We Shouldn’t Have to Work So Damn Much
We’re working longer hours than in decades. But we don't have to. We deserve a more democratic economy in which we have the free time to develop our talents, hang out with friends and family, and do whatever else we please.

In recent decades, low-wage workers have increased their time the most. (Thomas Hawk / Flickr)
In 2014, a woman named Maria Fernandes died of a carbon monoxide leak in the parking lot of a Wawa convenience store in northern New Jersey. She worked an average of eighty-seven hours a week at three different Dunkin’ Donuts locations in the area and was napping in her car like she often did between shifts, with the engine running for heat. A company spokesperson remarked that Fernandes had been a “model employee.”
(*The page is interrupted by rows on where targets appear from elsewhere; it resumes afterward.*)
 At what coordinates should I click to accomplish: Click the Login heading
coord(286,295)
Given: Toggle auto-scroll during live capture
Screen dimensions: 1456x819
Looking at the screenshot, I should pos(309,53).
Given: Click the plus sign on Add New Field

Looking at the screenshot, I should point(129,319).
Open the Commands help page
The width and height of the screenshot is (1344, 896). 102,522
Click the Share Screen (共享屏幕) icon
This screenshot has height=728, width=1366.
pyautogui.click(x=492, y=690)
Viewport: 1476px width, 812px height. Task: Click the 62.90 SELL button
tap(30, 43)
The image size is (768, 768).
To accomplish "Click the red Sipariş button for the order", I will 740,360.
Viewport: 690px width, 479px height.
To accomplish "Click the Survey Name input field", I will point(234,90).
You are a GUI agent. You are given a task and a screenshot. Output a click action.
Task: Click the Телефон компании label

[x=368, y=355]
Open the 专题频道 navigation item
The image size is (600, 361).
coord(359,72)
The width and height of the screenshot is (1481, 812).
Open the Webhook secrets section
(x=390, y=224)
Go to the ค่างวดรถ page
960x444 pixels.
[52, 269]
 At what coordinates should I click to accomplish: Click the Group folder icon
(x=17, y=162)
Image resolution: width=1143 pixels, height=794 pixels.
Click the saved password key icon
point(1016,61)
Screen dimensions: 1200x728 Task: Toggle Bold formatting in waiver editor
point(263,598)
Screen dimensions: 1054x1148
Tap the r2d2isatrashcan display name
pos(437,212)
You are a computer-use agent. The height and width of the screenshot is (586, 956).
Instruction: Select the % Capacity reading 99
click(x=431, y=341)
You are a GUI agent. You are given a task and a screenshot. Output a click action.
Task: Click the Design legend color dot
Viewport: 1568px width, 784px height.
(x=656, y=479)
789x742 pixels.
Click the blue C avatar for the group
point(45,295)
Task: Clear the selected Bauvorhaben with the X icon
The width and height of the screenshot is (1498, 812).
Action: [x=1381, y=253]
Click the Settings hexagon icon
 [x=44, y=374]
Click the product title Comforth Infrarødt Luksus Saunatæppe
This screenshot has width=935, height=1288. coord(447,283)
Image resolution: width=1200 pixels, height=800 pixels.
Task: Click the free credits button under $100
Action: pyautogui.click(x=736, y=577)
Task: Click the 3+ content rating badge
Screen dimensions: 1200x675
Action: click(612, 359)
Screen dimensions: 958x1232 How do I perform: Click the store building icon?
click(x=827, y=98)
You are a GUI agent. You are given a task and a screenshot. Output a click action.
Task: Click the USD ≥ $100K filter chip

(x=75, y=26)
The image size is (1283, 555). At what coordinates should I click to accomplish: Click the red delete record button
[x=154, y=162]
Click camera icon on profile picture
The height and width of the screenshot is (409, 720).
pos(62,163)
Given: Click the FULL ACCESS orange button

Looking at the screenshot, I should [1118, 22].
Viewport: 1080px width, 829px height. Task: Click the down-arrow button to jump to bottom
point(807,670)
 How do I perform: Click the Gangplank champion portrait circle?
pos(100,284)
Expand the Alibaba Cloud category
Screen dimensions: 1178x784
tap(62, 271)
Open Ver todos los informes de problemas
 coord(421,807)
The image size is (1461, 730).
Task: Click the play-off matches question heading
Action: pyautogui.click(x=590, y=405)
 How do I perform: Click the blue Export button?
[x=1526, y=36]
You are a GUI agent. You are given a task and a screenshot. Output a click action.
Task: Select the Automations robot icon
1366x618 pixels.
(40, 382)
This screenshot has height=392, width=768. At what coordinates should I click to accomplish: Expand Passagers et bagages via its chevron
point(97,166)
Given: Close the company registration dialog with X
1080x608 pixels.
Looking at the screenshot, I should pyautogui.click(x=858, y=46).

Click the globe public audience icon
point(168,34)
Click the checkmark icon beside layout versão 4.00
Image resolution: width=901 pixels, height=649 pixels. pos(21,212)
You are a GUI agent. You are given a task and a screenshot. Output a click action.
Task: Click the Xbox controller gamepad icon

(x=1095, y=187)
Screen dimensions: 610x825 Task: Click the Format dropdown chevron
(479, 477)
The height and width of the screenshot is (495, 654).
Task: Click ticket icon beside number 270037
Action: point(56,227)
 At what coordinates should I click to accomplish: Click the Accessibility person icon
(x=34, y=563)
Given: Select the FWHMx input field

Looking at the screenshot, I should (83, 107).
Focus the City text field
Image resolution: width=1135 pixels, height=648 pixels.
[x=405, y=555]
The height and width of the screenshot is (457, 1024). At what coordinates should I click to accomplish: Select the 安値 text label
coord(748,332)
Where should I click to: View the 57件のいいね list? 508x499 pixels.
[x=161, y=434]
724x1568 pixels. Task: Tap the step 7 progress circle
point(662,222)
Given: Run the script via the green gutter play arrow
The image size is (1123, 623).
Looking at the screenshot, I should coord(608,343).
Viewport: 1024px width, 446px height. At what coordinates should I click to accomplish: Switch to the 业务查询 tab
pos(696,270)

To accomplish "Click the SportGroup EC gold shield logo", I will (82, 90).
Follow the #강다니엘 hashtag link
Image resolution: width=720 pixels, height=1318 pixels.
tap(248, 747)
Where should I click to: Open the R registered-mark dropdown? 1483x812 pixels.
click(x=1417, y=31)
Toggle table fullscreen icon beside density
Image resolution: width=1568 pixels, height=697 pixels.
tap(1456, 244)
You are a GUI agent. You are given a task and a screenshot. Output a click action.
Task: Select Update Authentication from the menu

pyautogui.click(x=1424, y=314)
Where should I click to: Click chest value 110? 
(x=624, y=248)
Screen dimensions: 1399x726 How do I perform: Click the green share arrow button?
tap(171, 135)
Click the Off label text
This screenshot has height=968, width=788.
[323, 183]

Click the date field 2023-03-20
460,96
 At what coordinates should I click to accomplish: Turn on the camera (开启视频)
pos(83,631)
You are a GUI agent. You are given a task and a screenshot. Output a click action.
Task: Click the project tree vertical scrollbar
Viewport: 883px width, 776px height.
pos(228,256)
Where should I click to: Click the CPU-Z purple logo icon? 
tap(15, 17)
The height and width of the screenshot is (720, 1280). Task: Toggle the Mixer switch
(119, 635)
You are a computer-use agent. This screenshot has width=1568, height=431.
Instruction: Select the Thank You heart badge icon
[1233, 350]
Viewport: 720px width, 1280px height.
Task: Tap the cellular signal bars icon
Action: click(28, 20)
This is the anecdote that opens Jamie McCallum’s book Worked Over: How Round-the-Clock Work Is Killing the American Dream. But it’s not what originally inspired McCallum, a professor of sociology at Middlebury College, to study the phenomenon of overwork in the United States.
Instead, his interest was piqued by his observation that students in elite academic settings were “almost competing with each other to see how hard they could work and to showcase their work ethic,” he told Jacobin. “I became interested in why it is that people of means treat work as such a badge of honor.” Eventually, the project expanded to include workers all across the income spectrum.